ISTANBUL (AP) — A Chechen extremist masterminded the triple suicide bombing at Istanbul's busiest airport that killed at least 44 people, a U.S. congressman has said.
U.S. Rep. Michael McCaul, chairman of the House Committee on Homeland Security, told CNN that Akhmed Chatayev directed Tuesday night's gun-and-bomb attack at Ataturk Airport, one of the world's busiest, which also wounded more than 230 other people.
Turkish and Swedish media have also identified Chatayev as the organizer, although Turkish authorities have not confirmed his involvement. Sabah newspaper, which is close to the government, said police had launched a manhunt to catch the alleged mastermind.
McCaul said it is unclear where Chatayev is, but he is known to have served as a top lieutenant in the Islamic State group's war ministry.
Although no group has claimed responsibility, the IS group is the main suspect for the airport attack. The group has boasted of having cells in Turkey, among other countries.
Authorities said the three suicide bombers in the attack — which echoed the carnage earlier this year at the Brussels airport — were from Russia and the Central Asian nations of Uzbekistan and Kyrgyzstan. They did not provide further details on their identities
Thirteen people, suspected of possible links to the attack, were detained in raids in three Istanbul neighborhoods on Thursday, officials said. Haber Turk newspaper said on its online edition that 11 more suspects — all of them foreign nationals — were detained in a separate raid on a house in Istanbul early on Friday. A government official in Istanbul could not immediately confirm the report.
The IS group, which has used Turkey to establish itself in neighboring Syria and Iraq, has repeatedly threatened Turkey in its propaganda, and the NATO member has blamed IS for several major bombings in the past year in both Ankara and Istanbul.
Turkey's interior minister said the explosives used were a mix of RDX, TNT and PETN that were "manufactured," which chemist and explosives expert at University of Rhode Island, Jimmie Oxley, described as being military-grade, raising the question of how the attackers obtained the bombs.
A key partner in the U.S.-led coalition against the Islamic State group, Turkey also faces security threats from the Kurdish rebels who are demanding greater autonomy in Turkey's southeast region and from ultra-left radicals.

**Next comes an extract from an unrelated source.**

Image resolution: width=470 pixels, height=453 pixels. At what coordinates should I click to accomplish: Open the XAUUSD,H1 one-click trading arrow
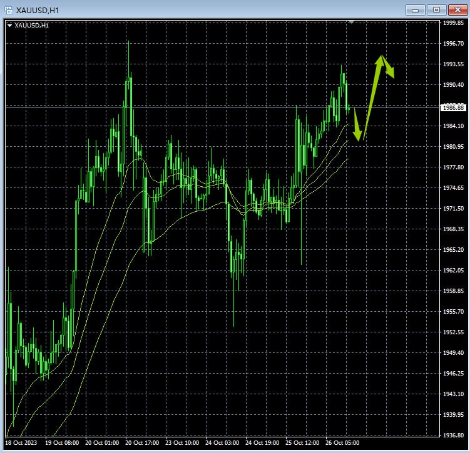pos(9,26)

Kurdish rebels have carried out numerous car bomb attacks in the past year, including an attack Feb. 17 in Ankara that killed 39 people, and another devastating bombing in the capital in March.
An official said Friday that security forces have killed the mastermind of the Feb. 17 attack.
Mehmet Sirin Kaya was killed in the town of Lice in the mainly Kurdish province of Diyarbakir, the official said. He spoke on condition of anonymity in line with government regulations.
The attack against military personnel was claimed by an offshoot of the Kurdistan Worker's Party, or PKK, which Turkey considers a terrorist organization.